**Exercise**:
Please repeat exactly the lines from the one containing "Given: Create a new layer with plus icon" through the last line of the records, both included, and nothing else, leaving out any pictures.

Stored data entries:
>>>>

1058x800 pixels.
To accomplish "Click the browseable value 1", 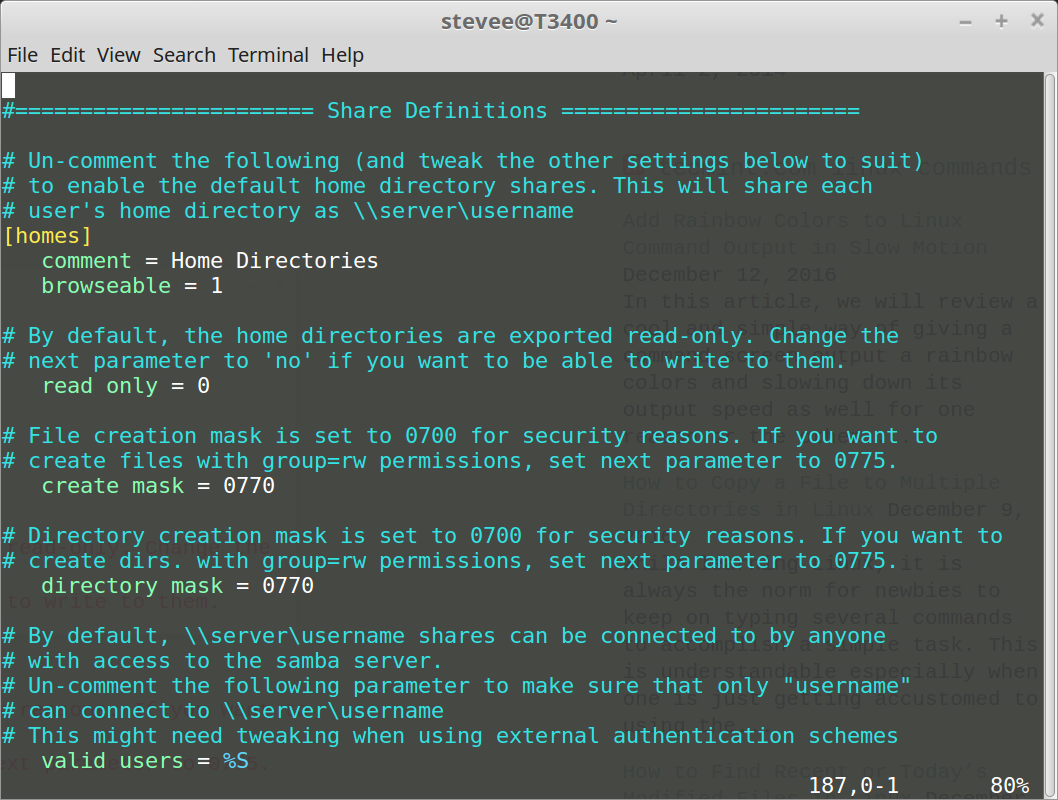I will [x=216, y=286].
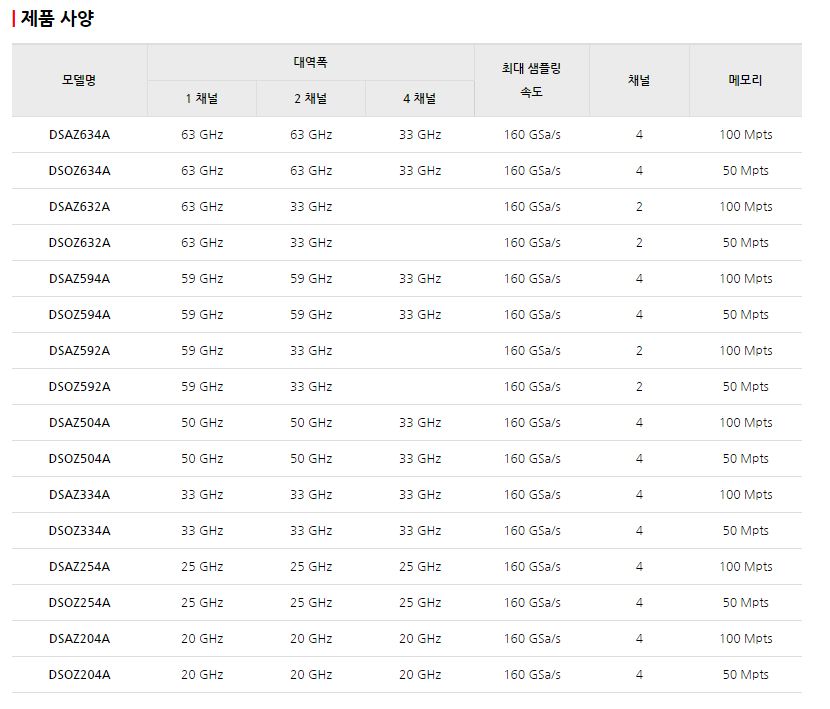830x709 pixels.
Task: Select the 대역폭 header cell
Action: pos(311,62)
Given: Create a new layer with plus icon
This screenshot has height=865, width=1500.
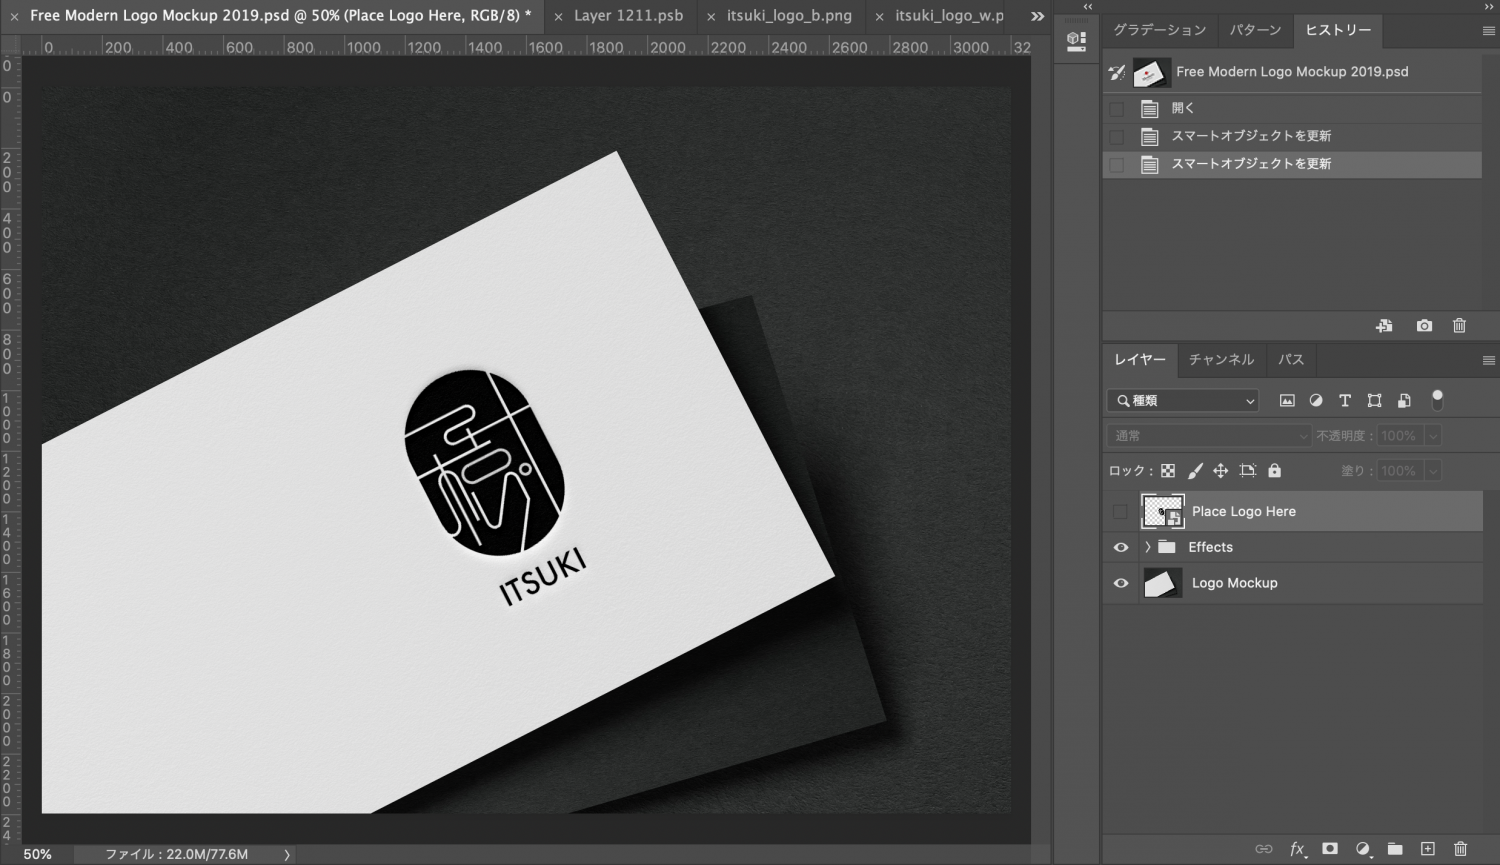Looking at the screenshot, I should coord(1428,849).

<<<<

**Answer box**:
Given: Create a new layer with plus icon
This screenshot has height=865, width=1500.
Looking at the screenshot, I should coord(1428,849).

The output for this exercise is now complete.